Aunque Bienes Nacionales realiza subastas periódicas, estas excluyen sistemáticamente las chatarras.
El resultado es un limbo administrativo donde los desechos siguen contaminando espacios públicos, creando focos de riesgo sanitario.
Estas chatarras sobrecargan a las instituciones, obligadas a navegar por laberintos en Contraloría y la Cámara de Cuentas para lograr descargos.
Testimonios recogidos por este medio confirman la gravedad.
“El proceso es tedioso.
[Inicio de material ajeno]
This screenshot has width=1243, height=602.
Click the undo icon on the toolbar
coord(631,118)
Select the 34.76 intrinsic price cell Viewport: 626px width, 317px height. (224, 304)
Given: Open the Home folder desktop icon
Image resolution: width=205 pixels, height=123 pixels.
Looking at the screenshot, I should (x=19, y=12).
Los funcionarios postergan el problema, y así pasan años con montañas de basura institucional"*, admitió un exservidor público.
Esta inercia burocrática exige una intervención inmediata, preferiblemente del propio Presidente de la República.
Ordenando una revisión urgente de los protocolos existentes para agilizar la remoción de bienes inservibles.
Una flexibilización de esos trámites, con plazos perentorios, ayudaría mucho.
Mantener chatarra en instituciones del Estado no es solo una anomalía contable: es un riesgo ambiental y de salud pública.
Romper este círculo vicioso requiere voluntad política, no más diagnósticos.